Aprender a programar ya no basta. En el mercado tecnológico de Estados Unidos, la puerta de entrada tiene dos nombres que se repiten casi como un refrán laboral, Python y SQL.
Un análisis de Oxylabs sobre cientos de miles de ofertas publicadas entre 2025 y 2026 dibuja esa jerarquía con bastante nitidez. Python aparece en el 46% de los anuncios tecnológicos y SQL en el 45%, una distancia mínima que, en la práctica, habla de un empate técnico.
SQL manda en más estados, pero Python domina más perfiles
Hay una aparente contradicción que retrata bien cómo contratan las empresas. SQL figura como requisito principal de acceso en 38 estados, mientras Python lidera en 12, pero al mirar los puestos más ligados a datos, automatización e inteligencia artificial, Python gana mucho peso.
También importa la pareja, no solo el ganador individual. La combinación de Python y SQL aparece en una de cada cinco ofertas tecnológicas, una señal de que muchas vacantes no buscan especialistas encerrados en una sola herramienta, sino perfiles capaces de moverse entre bases de datos, análisis y desarrollo.
Los perfiles de datos siguen girando alrededor de la misma base
Para un puesto de data analyst, el núcleo es bastante claro, SQL, Python y visualización de datos. Es el tipo de mezcla que permite extraer información, ordenarla y contarla de forma comprensible, algo cada vez más valioso cuando las empresas acumulan datos mucho más rápido de lo que logran interpretarlos.
En data scientist, la lista crece y sube la exigencia.
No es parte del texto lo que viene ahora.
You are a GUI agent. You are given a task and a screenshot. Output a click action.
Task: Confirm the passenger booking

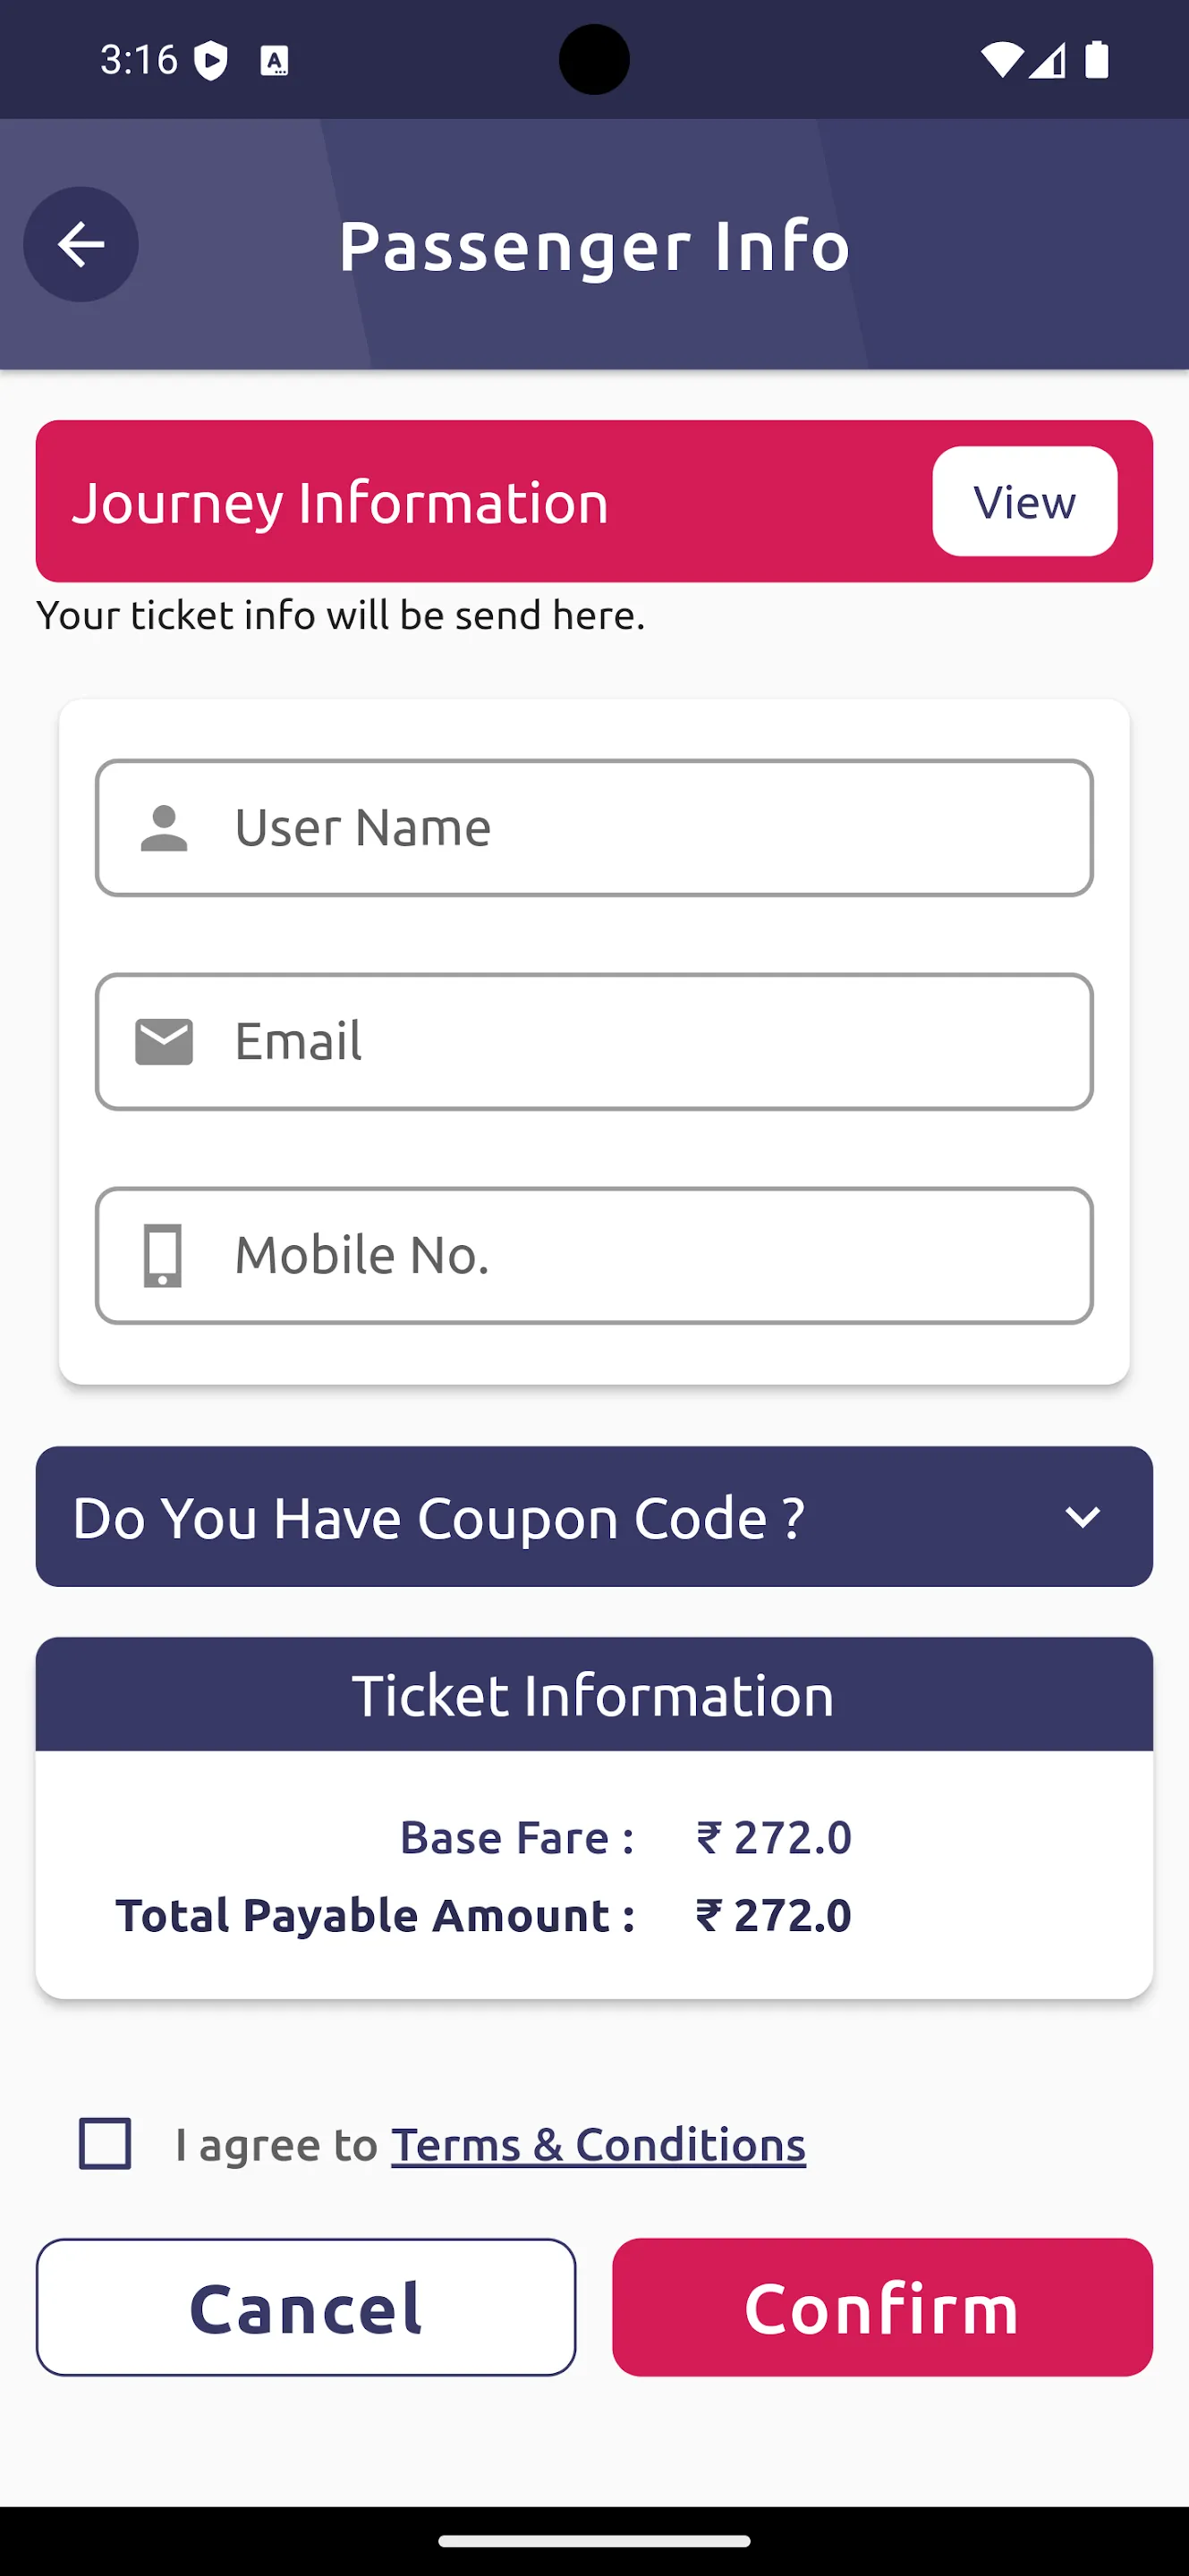tap(882, 2307)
Oxylabs sitúa ahí Python, SQL, estadística y machine learning, una combinación que ya no se limita a consultar tablas o construir paneles, sino que pide modelar, predecir y validar resultados.
Ni siquiera los roles alejados del análisis puro escapan a esa lógica. Backend developer exige Java, Python, SQL y APIs, mientras DevOps y cloud reclaman Python, scripting, SQL básico e infraestructura.
La inteligencia artificial no desplaza a Python ni a SQL
Puede parecer que los modelos generativos han cambiado por completo el mapa de habilidades, pero el informe sugiere otra cosa. En los perfiles de AI y ML engineer, lo que aparece es una ampliación del repertorio, no una sustitución de fundamentos.
Oxylabs sitúa para ese puesto Python, SQL, MLOps y modelos generativos. Dicho de otro modo, la fiebre por la inteligencia artificial llega montada sobre herramientas que las empresas ya pedían antes, no sobre una lista enteramente nueva.
Frontend developer marca una excepción bastante visible. Ahí mandan JavaScript, TypeScript y frameworks web, un recordatorio de que no toda la industria tecnológica gira alrededor de los datos, aunque buena parte del mercado sí parece hacerlo.
Apple disparó la contratación y reforzó esa tendencia
Mientras el informe dibuja el mapa general, algunos movimientos empresariales muestran hasta qué punto esa demanda se acelera. Apple elevó sus ofertas de empleo en el primer trimestre de 2026 hasta un nivel nueve veces superior a su media trimestral de 2025.
El salto no fue difuso ni repartido al azar. La compañía concentró esa búsqueda en perfiles de ingeniería de software y de inteligencia artificial y machine learning, precisamente dos áreas donde Python y, con frecuencia, SQL aparecen como herramientas de trabajo habituales.
Visto en conjunto, el mercado deja una imagen menos glamorosa y más concreta de la tecnología. Entre 2025 y 2026, Python figura en el 46% de las ofertas, SQL en el 45%, y juntos aparecen en una de cada cinco, así que la diferencia entre quedarse fuera o entrar muchas veces empieza en algo tan poco espectacular como saber hablar con una base de datos y automatizar tareas con código.